In the Masonite text, condense the paragraph beginning "At the same time we're investing" into a short bulleted list that keeps its main facts.

Text section –
◇ ◇ ◇ ◇

Meanwhile in France, the housing and construction market had another difficult year with housing starts down by double digits for the third consecutive year, which drove our decision to announce the closure of one of our production sites and take a non-cash impairment charge of $16.5 million in the fourth quarter. Finally, throughout the entire year, but more acutely during the third and fourth quarters, foreign exchange negatively impacted 2014 full year net sales and adjusted EBITDA by $23.6 million, and $1.6 million respectively.
Throughout the year our five strategic focus areas remain unchanged, with a commitment to again product line leadership, sales and marketing excellence, electronic enablement, automation and portfolio optimization guiding our approach. We believe that strong execution across these five strategic platforms will help us grow share and expand margins beyond the broader macroeconomic environment.
When we talk about product line leadership, which you can see on Slide No. 6, we're referring to Masonite's commitment to provide our channel partners and end customers with a full range of product with the most innovative options, newest designs, highest quality, and best service in the industry. For those of you who were at the international builders show in Las Vegas in January and had a chance to visit our booth, you would have seen and heard that in 2015 we are planning our biggest product launch in nine years, including the Heritage series of interior doors, which include one, two, and three panel shaker design, Vista Grand which is an exciting new line of modern fiberglass entry doors and multiple new decorative glass designs.
At the same time we're investing in product line leadership, we're driving sales and marketing excellence. Sales and marketing excellence means we're taking a concerted effort to look down channel in order to influence key decision makers and educate consumers in order to create pull-through demand for our high quality products and services. For example, working directly with architects and builders helps ensure consumers get products designed to best suit their specific needs.

◇ ◇ ◇ ◇

Items from a data source
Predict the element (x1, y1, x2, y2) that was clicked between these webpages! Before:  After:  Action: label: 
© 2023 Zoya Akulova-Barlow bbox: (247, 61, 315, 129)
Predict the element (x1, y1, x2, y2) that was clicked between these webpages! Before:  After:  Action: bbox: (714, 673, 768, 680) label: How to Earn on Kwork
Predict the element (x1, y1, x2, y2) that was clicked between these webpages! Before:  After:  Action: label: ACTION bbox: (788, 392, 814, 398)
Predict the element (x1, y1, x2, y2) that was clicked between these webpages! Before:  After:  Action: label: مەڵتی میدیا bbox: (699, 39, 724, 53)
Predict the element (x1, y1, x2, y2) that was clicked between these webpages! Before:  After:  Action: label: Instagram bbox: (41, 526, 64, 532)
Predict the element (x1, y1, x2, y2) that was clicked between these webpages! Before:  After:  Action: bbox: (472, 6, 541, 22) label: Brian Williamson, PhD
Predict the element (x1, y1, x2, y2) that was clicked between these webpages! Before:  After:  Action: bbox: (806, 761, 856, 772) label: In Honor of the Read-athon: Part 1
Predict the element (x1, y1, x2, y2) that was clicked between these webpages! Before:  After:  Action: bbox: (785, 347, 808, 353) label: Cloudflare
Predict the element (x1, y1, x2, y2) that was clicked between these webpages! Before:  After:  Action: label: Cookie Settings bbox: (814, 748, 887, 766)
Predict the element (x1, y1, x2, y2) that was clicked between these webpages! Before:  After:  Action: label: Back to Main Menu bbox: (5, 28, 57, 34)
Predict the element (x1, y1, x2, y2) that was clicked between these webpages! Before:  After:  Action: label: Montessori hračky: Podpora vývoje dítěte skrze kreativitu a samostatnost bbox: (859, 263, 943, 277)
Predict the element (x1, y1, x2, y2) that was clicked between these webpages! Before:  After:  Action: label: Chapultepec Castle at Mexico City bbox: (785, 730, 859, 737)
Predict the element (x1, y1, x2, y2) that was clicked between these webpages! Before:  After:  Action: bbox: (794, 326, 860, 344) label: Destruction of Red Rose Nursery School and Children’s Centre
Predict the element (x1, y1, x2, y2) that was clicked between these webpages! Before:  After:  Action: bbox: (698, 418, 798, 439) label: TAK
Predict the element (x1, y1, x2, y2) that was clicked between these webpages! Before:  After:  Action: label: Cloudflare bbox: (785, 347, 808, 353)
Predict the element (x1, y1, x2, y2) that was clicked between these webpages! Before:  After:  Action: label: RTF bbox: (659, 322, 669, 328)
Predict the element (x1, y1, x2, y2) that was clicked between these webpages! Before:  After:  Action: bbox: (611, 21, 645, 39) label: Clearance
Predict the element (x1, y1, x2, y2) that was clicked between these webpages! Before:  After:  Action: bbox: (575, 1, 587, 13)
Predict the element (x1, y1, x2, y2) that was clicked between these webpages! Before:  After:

◇ ◇ ◇ ◇

The response –
- Alongside investing in product line leadership, the company is driving sales and marketing excellence.
- This means a concerted effort to look down channel to influence key decision makers and educate consumers.
- The goal is to create pull-through demand for its high-quality products and services.
- For example, working directly with architects and builders helps ensure consumers get products designed for their specific needs.